Fig. 1. Amino acids modulate mTORC1 independent of Rag-GTPases.

A, B B cells were stimulated with LPS/IL-4/BAFF and cultured with no amino acids (No AA), essential amino acids (EAA), or full amino acids (Full AA) (A), or indicated concentrations of amino acids (B) overnight. CD98, CD86, p-4EBP1, p-S6, and FSC-A levels were measured by flow cytometry. For CD98, CD86, p-S6, and FSC-A levels, n = 5 for each group. n = 3 for each group in p-4EBP1 expression. C–F Tamoxifen was administered to animals intraperitoneally daily for 4 consecutive days. Splenic B cells were purified 7 days after the last tamoxifen injection and stimulated with LPS/IL-4/BAFF. C Expression of p-4EBP1, p-S6, CD98, and FSC-A was measured by flow cytometry after overnight activation. Cre^ER control (WT) (n = 4), Cre^ERRraga^fl/flRragb^fl/fl (n = 4), Cre^ERRptor^fl/fl (n = 4). D Expression of p-4EBP1, p-S6, p-S6K, AID, and LAMP1 was measured by immunoblot. β-actin was used as the loading control. Arrow indicates non-specific bands. Data represents 3 independent experiments. E B cells were labeled with CellTrace violet (CTV) and stimulated with indicated stimuli for 72 h. CTV dilution was measured by flow cytometry. F Expression of IgG1 and CTV dilution were examined by flow cytometry. Right, summary of the percentages of divided cells and IgG1⁺ B cells.
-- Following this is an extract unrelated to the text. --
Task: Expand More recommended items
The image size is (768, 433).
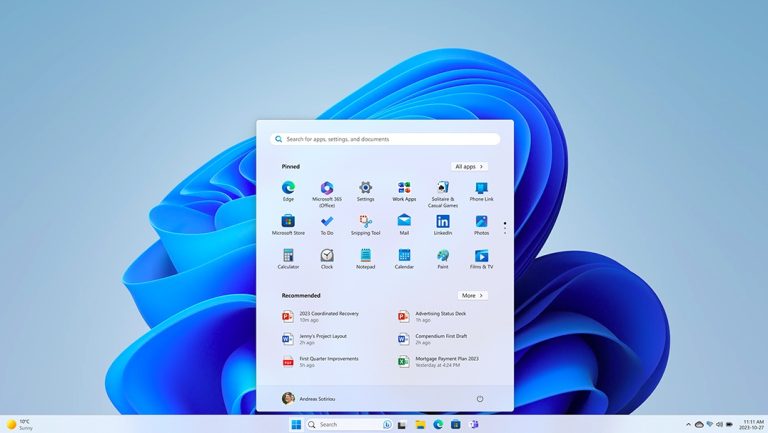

WT (n = 8), Cre^ERRraga^fl/flRragb^fl/fl (n = 8), Cre^ERRptor^fl/fl (n = 4). G Rapamycin was added at 24 h after B cell activation with LPS/IL-4/BAFF. IgG1 expression was examined by flow cytometry at 72 h after activation. Right, summary of the percentages of IgG1⁺ B cells. The numbers indicate the fold differences of average IgG1⁺ percentages between WT and RagA/RagB deficient B cells. WT (n = 5), Cre^ERRraga^fl/flRragb^fl/fl (n = 4). Error bars represent mean ± SEM. ns, not significant. *p < 0.05, **p < 0.01, ***p < 0.001, and ****p < 0.0001, one-way ANOVA (A, B, and F), two-tailed/unpaired Student’s t-test (G), or two-way ANOVA (C). Source data are provided as a Source Data file.